→ Task objective
Go through the records and show each line where the word "agent" occurs.

***** Dataset extract

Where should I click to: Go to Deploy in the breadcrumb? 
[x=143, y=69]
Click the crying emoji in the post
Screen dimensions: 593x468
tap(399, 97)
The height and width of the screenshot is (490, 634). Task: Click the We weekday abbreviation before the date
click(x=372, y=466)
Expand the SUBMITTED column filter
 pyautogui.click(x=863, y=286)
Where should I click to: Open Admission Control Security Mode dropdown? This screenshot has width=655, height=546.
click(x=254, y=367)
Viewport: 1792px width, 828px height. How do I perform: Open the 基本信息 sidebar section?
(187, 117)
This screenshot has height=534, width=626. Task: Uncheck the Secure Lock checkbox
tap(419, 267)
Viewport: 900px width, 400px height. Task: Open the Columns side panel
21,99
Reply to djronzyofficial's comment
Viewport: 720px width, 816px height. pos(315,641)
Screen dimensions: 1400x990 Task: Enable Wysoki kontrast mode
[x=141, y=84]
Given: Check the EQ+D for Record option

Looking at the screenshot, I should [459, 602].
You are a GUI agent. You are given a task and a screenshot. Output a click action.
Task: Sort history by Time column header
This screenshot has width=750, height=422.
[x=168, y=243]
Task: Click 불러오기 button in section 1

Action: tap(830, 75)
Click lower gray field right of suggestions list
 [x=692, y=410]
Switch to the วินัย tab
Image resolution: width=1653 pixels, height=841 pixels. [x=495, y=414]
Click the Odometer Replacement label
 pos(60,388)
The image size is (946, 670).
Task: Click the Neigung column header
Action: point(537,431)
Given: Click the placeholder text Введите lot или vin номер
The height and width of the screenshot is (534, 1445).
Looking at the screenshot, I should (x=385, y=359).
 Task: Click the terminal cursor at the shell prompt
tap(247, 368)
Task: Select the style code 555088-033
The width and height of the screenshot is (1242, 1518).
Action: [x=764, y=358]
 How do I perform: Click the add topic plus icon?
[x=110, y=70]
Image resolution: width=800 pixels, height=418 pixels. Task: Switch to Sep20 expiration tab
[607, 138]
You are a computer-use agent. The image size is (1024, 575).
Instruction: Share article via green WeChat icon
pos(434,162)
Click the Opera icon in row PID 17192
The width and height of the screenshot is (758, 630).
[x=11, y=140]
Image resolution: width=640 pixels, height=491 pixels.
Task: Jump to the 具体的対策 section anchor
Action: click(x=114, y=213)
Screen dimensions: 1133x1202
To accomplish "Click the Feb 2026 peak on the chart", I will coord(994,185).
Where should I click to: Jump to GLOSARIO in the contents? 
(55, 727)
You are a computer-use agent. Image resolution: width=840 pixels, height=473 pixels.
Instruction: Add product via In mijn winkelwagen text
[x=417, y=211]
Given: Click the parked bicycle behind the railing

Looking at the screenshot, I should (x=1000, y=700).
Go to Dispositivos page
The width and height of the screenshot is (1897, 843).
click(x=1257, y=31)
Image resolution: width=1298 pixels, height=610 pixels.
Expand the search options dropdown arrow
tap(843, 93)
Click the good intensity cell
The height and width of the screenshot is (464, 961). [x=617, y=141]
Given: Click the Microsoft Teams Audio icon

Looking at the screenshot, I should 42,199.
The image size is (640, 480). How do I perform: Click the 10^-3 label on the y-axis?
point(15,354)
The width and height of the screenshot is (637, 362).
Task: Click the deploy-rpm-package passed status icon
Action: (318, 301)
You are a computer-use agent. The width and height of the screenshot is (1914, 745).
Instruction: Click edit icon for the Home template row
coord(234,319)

**********

→ Output for this task
You are a GUI agent. You are given a task and a screenshot. Output a click action.
You are a computer-use agent. The image size is (1024, 575).
You are a computer-use agent. Image resolution: width=840 pixels, height=473 pixels.
You are a computer-use agent. The width and height of the screenshot is (1914, 745).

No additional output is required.